How They Really Impact Your Pocket

Repo rate, prime interest rates, personalised interest rates, rate cycles, rate cuts: all terms we hear and read about frequently. In the times we find ourselves at present, they’re particularly top of mind. Confused as to what these all mean? Read up here.

The impact that interest rates have on our bank balances is one we often underestimate if we’re credit active. Thinking about rate cycles and particularly rate cuts in relation to your home loan only is near-sighted, as this may be the longest credit agreement you’ll ever sign up for, but it has the lowest interest rate of all your existing debt.

Understanding the interest you’re paying on all your individual debt is important. If you’re able to work out whether you can pay any of your short-term debt off faster, it’s a worthwhile exercise to go through.

Debt is a necessary part of life

At the outset, let it be said: debt isn’t bad.
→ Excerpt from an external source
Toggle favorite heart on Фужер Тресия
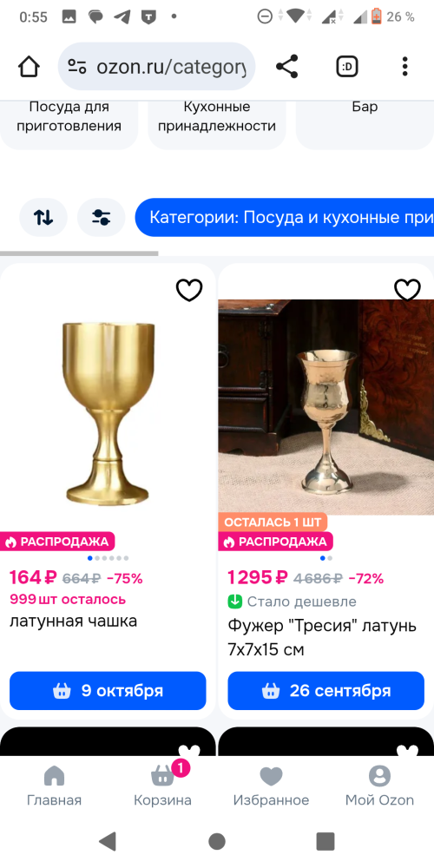 click(407, 290)
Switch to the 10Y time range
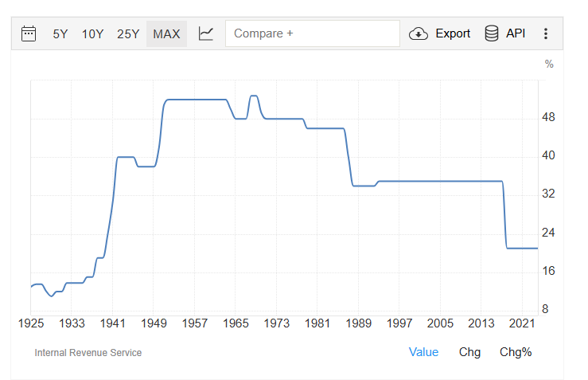This screenshot has height=380, width=588. click(x=92, y=33)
It is necessary for most people to live, grow wealth and build an asset base over time. “Responsible credit behaviour” is an important concept to understand, as banks will make decisions on whether to grant you credit based on your historical ability to pay it off and how much of your disposable income is already tied up into repaying debt. The interest rate you’re charged is directly related to your credit behaviour too.

A reminder: when entering into a credit agreement, you’re contracting with a bank/financial institution to repay debt at a specific (and personalised) interest rate, for an agreed-upon term. This means that you’re contractually obligated to abide by these terms and will need to pay instalments before any of your other expenses.
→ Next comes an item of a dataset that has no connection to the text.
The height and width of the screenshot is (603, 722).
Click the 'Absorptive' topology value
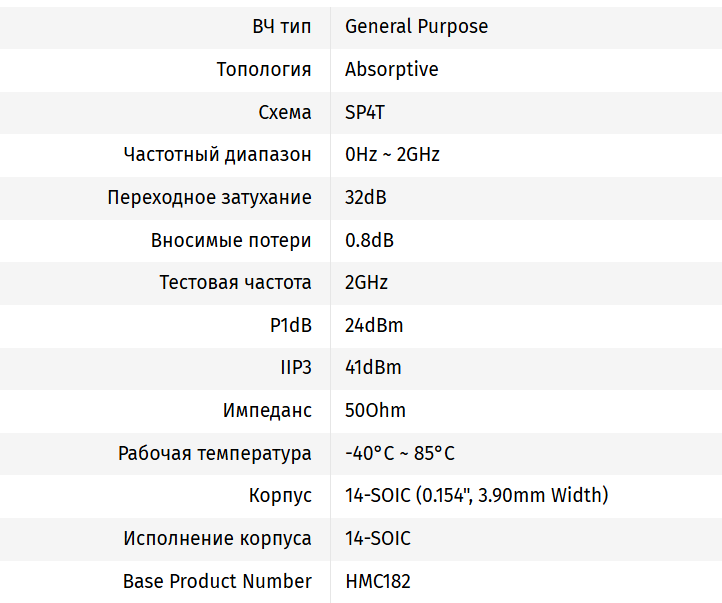[391, 70]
Having debt in various forms is okay. Using debt for different things is also okay, as long as you keep your debt payments (in total) at less than 36% of your net income, and you consistently repay all your contractual obligations – you’re okay.
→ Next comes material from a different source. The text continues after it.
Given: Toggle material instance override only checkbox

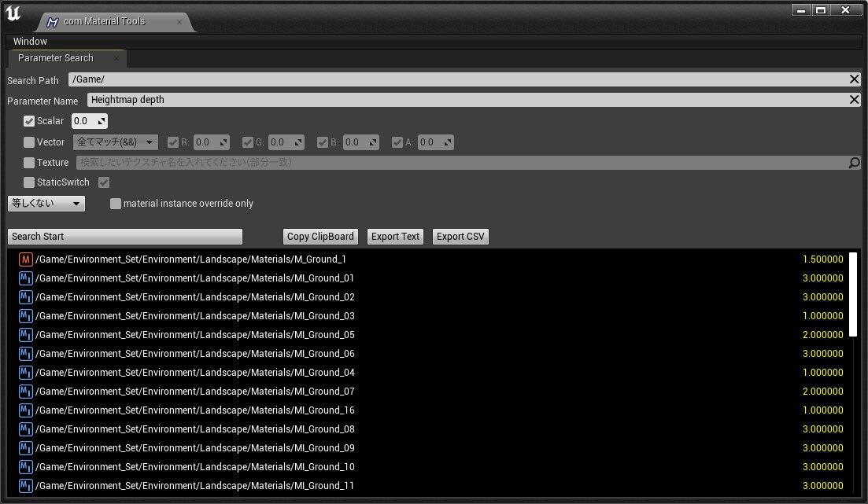Looking at the screenshot, I should (x=116, y=204).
Different debt, different rates

Secured debt is where you have an asset that “secures” the debt as collateral. So, if you fail to pay, the lender can seize the asset to recoup the loss. Common examples of this include a home or vehicle loan. This debt is typically longer term (20-30 years for a home loan, 3-6 for vehicle finance), and because there is something physical that a bank can take away from you to recoup their costs if you stop paying it off, it is less risky for the bank. This means that the interest rate you pay on these kinds of loans is typically the lowest of all credit.

Unsecured debt does not require collateral, making it riskier for lenders and often resulting in higher interest rates. Examples of this include: personal loans, credit card debt, student loans and store/retail accounts. The nature of this debt is shorter-term, and because of the higher interest rate charged, this can become expensive if less than the required minimum is paid monthly and interest upon interest is charged. Keeping a handle on this debt is important if you want to keep a high credit score.

Are you paying your debt off in the best way?

To answer this question, you need to have a good idea of what debt you’re paying off every month. Start a list by going through your bank statement history: list the instalments coming off your bank account, how much you’re paying, how much you still owe and what interest you’re paying.

Once you have this list, work out what your most expensive debt is, consider whether it’s possible to pay this off using cheaper debt. An example of this is: take out a personal loan to pay your credit card debt if the rate offered on this is cheaper but endeavour to pay this personal loan off before building up more credit card debt. Be sure not to mix unsecured with secured debt, i.e. don’t pay off your credit card by accessing funds from your home loan – this means you’d be using long-term debt to pay off living expenses, and this is poor credit behaviour and not recommended.

How do rate cuts impact you?

Once the repo rate is reduced, banks immediately reduce the prime lending rate by the same percentage for all credit agreements and your interest rate will decrease accordingly across all your debt. Your instalments will be reduced and you’ll find yourself with extra disposable income as a result.

It can be tempting to spend this extra money frivolously, but we recommend putting some thought into how you can benefit from this financial relief in the short, medium and long term. Choosing to keep your instalments the same means you will pay off your debt faster, all it takes is a quick call to your bank and they’ll make this adjustment.